Some practitioners, however, felt that engaging with the granularity of local governance practices and actors was a distraction from larger problems of public service delivery, and, perhaps romanticising what can be achieved at a local level. Working on higher-level structural factors might be required.

In fact, this isn’t necessarily an either-or choice. The challenge is figuring out which issues are best dealt with at what level and what tools and approaches help us make that call.

3. How do we weigh up the risks around engaging in politics?

Key to the findings is the inherently political nature of the authorities, the intermediaries and the networks through which they interact. This presents a challenge to  development actors who are explicitly committed to staying apolitical – for example those trying to sustain a level of impartiality to be effective in other areas such as humanitarian or bilateral government engagement.

Yet, to create meaningful change we need to recognise the separation of development work from politics as artificial; and engage more with local politics. Considering political ambitions, incentives and potential divisions amongst different actors seems likely to strengthen our chances of success.

But weighing up the risks of more political engagement alongside ‘do no harm’ principles looks different for different development organisations and contexts.

4. What does this mean for working at scale?

As development funding decreases, the potential that economies of scale can offer for achieving value for money is becoming increasingly important. But the diversity of local practices and actors that we found clearly challenges assumptions that we can pilot an approach in one locality and then simply ‘scale it up’ by applying elsewhere.

Questioning how we view scale may help us overcome these challenges.

If we start from localised analysis across multiple locations, we can work upwards to identify commonalities and trends. This would allow us to focus on issues that are common to multiple localities and can be addressed at higher levels. But it also recognise issues and contextual variation that are likely to get in the way of uniform approaches.

5. Supporting plurality or strengthening convergence?

A diversity of authorities can lead to better outcomes for community members where it provides a degree of choice and perhaps even competition. But in other situations, diversity can create confusion and reduce the scope for accountability that comes from having a clear duty-bearer.

There is a spectrum of options to respond to this challenge – from supporting convergence between multiple authorities to simplify a governance system to supporting strategies that allow a multiplicity of actors to coexist and interact. Some practitioners suggested focusing on linkages between formal and informal systems. Deciding where on this spectrum to focus efforts necessarily involves trade-offs.

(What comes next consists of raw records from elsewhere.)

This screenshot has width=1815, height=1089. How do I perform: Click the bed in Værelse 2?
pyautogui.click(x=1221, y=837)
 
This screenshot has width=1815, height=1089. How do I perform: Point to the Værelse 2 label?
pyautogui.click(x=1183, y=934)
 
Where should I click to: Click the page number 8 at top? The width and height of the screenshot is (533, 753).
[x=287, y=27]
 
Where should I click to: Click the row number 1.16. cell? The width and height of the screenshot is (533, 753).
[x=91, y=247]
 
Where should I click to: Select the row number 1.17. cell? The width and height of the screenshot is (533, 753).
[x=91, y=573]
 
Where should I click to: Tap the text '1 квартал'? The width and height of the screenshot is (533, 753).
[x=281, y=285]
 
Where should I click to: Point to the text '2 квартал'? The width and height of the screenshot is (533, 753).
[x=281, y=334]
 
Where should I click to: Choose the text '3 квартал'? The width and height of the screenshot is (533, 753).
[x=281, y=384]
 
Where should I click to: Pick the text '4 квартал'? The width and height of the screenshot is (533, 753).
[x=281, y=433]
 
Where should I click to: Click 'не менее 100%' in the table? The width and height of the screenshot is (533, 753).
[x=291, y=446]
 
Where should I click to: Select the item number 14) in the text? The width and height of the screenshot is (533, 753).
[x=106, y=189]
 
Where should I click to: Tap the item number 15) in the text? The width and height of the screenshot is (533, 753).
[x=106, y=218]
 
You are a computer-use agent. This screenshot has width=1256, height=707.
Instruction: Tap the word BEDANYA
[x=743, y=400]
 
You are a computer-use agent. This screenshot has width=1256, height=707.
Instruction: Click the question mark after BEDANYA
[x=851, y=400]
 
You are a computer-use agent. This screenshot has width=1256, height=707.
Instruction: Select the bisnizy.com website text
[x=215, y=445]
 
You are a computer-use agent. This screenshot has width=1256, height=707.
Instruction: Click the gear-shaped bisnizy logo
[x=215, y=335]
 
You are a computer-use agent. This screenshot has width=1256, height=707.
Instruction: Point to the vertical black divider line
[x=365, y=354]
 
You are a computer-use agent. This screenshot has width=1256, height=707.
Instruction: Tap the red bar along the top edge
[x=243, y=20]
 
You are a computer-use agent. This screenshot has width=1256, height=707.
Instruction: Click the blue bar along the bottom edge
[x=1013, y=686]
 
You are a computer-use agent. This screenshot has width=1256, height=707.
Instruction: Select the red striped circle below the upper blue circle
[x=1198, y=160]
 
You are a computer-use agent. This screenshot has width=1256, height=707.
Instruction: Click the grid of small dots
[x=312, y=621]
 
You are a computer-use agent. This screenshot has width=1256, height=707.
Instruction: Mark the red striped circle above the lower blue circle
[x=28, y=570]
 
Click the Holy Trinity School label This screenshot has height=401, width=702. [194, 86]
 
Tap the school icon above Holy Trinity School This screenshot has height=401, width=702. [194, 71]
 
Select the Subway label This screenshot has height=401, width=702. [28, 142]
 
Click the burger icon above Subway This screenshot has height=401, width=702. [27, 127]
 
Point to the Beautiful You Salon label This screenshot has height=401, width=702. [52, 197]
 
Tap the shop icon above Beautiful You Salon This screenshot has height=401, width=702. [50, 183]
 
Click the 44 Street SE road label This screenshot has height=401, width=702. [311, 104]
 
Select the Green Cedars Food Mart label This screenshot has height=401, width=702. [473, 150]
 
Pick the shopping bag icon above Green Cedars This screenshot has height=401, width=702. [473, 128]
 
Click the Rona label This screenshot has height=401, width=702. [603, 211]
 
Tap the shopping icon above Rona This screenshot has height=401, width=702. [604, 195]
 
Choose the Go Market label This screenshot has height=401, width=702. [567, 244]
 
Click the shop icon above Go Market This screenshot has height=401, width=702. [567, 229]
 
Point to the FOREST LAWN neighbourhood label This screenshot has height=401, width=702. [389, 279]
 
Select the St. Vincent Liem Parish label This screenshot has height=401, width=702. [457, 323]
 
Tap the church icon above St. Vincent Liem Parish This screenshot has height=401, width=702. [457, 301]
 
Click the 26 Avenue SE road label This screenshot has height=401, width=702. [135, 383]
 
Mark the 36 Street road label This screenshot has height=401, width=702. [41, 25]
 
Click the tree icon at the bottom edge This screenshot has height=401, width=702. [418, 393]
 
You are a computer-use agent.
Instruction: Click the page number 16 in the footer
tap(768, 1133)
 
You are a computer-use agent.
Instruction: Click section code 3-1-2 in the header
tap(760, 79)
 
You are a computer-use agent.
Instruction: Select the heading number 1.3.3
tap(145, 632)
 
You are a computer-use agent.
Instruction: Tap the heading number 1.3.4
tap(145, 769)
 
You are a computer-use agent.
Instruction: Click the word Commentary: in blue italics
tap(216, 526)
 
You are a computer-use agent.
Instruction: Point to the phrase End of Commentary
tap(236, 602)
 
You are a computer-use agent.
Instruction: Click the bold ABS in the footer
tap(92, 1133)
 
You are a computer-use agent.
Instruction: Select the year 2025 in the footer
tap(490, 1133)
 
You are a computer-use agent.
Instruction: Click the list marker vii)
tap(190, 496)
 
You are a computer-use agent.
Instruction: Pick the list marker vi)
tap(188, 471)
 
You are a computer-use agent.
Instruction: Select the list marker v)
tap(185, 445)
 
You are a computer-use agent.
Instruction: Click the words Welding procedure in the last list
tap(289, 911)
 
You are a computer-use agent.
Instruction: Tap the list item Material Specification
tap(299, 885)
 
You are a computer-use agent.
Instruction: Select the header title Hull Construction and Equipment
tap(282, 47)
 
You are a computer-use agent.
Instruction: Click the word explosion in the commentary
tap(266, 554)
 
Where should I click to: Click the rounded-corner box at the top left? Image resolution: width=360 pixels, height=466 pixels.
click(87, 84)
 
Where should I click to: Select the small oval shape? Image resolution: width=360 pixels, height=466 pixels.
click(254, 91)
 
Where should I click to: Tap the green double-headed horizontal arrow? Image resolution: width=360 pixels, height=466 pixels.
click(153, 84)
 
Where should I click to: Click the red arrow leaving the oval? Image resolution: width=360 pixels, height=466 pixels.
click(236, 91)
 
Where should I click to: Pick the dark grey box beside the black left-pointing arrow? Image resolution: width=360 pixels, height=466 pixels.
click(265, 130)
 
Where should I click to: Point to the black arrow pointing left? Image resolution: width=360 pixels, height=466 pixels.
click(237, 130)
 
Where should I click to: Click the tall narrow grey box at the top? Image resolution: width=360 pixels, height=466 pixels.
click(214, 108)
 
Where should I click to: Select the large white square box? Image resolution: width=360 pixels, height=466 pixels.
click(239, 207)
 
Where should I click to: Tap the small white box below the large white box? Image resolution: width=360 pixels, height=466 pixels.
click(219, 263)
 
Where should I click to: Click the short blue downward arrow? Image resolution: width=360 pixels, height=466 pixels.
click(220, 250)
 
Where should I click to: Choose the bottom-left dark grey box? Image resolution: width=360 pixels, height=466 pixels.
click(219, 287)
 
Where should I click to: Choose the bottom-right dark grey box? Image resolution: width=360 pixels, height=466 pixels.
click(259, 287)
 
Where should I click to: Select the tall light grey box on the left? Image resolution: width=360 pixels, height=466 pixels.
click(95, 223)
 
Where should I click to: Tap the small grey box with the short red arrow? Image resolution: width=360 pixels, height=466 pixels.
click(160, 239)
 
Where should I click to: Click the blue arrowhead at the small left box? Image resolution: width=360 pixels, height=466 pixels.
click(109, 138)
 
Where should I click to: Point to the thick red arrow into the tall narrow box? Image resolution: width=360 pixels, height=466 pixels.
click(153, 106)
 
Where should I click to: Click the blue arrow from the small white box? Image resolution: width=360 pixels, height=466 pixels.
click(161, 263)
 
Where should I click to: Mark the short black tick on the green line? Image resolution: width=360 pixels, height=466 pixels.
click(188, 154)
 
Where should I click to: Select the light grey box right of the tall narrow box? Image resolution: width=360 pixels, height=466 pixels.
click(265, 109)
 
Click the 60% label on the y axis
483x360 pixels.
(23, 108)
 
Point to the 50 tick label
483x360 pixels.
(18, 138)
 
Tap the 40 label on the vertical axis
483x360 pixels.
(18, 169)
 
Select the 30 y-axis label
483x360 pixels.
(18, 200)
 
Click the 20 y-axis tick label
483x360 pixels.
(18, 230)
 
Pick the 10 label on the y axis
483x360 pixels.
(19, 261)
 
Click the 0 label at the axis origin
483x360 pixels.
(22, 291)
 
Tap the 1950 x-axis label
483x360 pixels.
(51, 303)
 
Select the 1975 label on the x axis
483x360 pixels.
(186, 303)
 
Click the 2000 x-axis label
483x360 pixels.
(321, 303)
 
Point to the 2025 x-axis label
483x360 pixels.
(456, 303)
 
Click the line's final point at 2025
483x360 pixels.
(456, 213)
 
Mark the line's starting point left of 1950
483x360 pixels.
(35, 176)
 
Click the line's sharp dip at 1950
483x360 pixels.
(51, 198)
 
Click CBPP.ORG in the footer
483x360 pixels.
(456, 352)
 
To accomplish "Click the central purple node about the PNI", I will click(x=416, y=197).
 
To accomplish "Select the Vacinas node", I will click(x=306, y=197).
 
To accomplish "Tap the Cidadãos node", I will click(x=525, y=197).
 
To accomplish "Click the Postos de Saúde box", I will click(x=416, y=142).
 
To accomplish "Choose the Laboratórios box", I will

6. Who benefits from the status quo?

Deepening our understanding of who benefits from the status quo and why a formal system is weak or disregarded seems essential.

Powerful actors such as corporations, militaries, criminal organisations, or networks of intermediaries may have vested interests in keeping the formal system weak. Supporting informal solutions could inadvertently perpetuate their power. But the status quo could also be a consequence of conflict, political division or other historical legacies. Getting to the bottom of this question involves locating our work in broader historical, political and social systems.

Responding to these dilemmas will doubtless be complex. But our conversations with practitioners so far tell us there’s an appetite for taking on the big challenge of bringing our actions closer to the lived reality of governance. Pushing back against that dissonance we feel can only be a good thing for our work.

Disclaimer
The views expressed in this opinion piece are those of the author/s and do not necessarily reflect the views or policies of IDS.